Scott Brown challenged the claim that Elizabeth Warren is part Cherokee, during last night’s Boston debate for a closely watched race for a key Massachusetts Senate seat. “As you know … Professor Warren has claimed she is a Native American, a person of color. As you can see, she is not,” Brown said in their first of four TV debates before the November 6 election. Meaning what? She isn’t dark enough to have Native ancestors? This whole line of questioning had me so insulted. Funny, he didn’t look like a hateful person, but Scott Brown sure sounded like one last night, by saying something so idiotic and childish. Pretty sure isn’t everything, is it?
Warren responded simply, that she was told as a child that her mother had Native American ancestry: “When I was growing up, these are the stories I knew about my heritage, I never asked anybody for any documentation. I don’t know any kid who did.” She is not uncommon in her assertion. Most of us only have oral histories from older family members to rely on, mostly because our families have more than a few generations separating them from an immigrant ancestor.
Many, many Americans can count a connection to Cherokee and other Native American tribes in their ancestry, and they don’t have documents proving blood quantum, or copies of the rolls created when entire tribes were pushed further west many times throughout our nation’s turbulent history. Paperwork gets lost in traumatic times, full of suffering, like when the federal government displaces your family, or during great depressions when the entire population was in flux, looking for work. Many Natives who did not leave the east coast were absorbed into “white” communities through marriage. You don’t always see what you get, a family history does not always write itself in your appearance. We are a nation of mixed ancestry, racial makeup and identity, but mixed ancestry was not always a point of pride, mixed Americans often tried to pass as European for social and economic reasons. I find the fact that people kept the information of Native connections alive in family lore, very remarkable at all.
I know this from the very story of my family. My father’s parents both products are of mixed Cherokee and European marriages. But, they were very quiet about it. All we have is the hushed stories passed down in our family, stories which we have also communicated to our children, as best we can.

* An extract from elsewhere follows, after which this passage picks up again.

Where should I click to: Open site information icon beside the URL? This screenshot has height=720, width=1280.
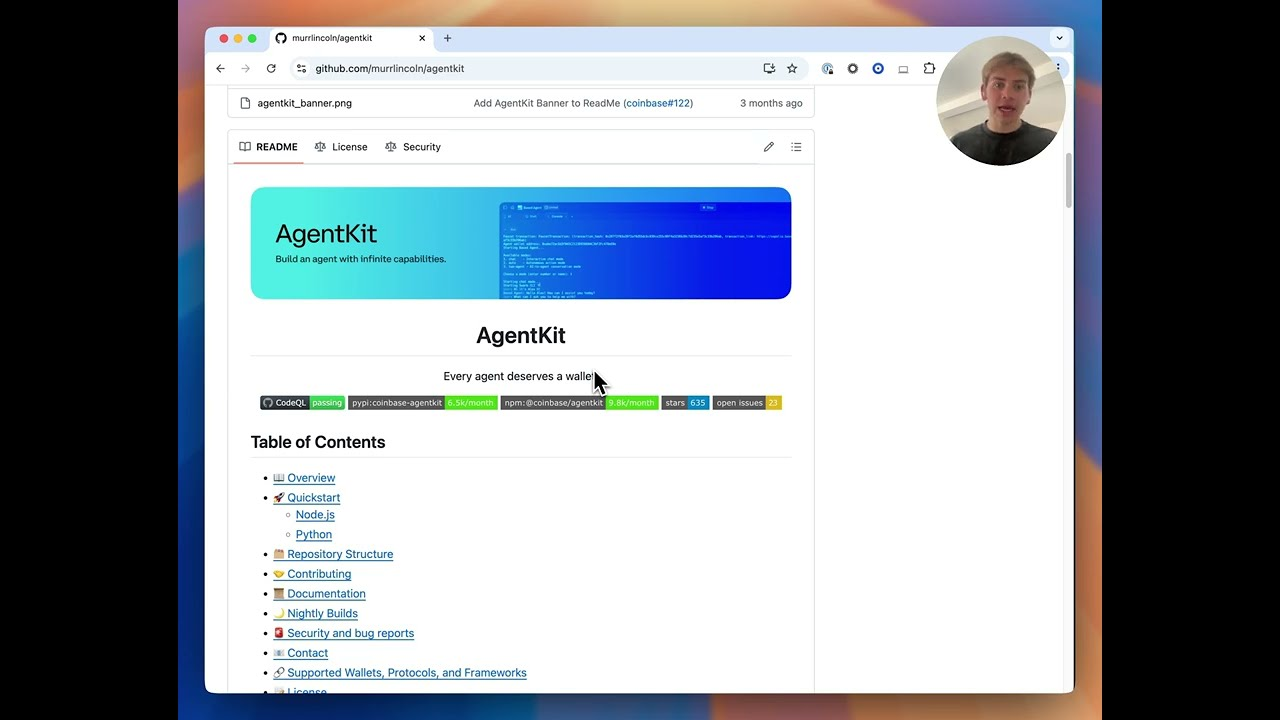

Take a look at some pictures of my family past.
My paternal grandparents Ellen and Harry, for example, do they “look” like Native Americans? Does their skin-tone look right, are they red enough? Do we need a certain purity of blood, to claim kinship publicly with our own ancestors, Scott Brown?
Photographed in 1978, look at myself, my brother, sisters, and one cousin, born to the children of two mixed race Native Americans, and tell us which one of us has the right to claim to be Cherokee. Who would have passed the Brown test visually, I wonder.
Can Scott Brown tell by looking? Does he have some supernatural ability that allows him to detect DNA, and hence decipher racial makeup just by mere sight? No, of course he cannot determine that. Ask yourselves, why would he question an opponent’s racial identity, in such a offensive manner, rather than focus on issues that matter to Massachusetts, like jobs, fair taxes and health care. We are to accept that dog-whistle comment was about college scholarships from decades ago, really? I do not buy that as valid reason to dispute someone’s family heritage in a public debate. I found that portion of his debate performance offensive, indecent, disrespectful, and I don’t believe Warren should let it slide. She needs to win that seat, because Massachusetts deserves better representation than Scott Brown.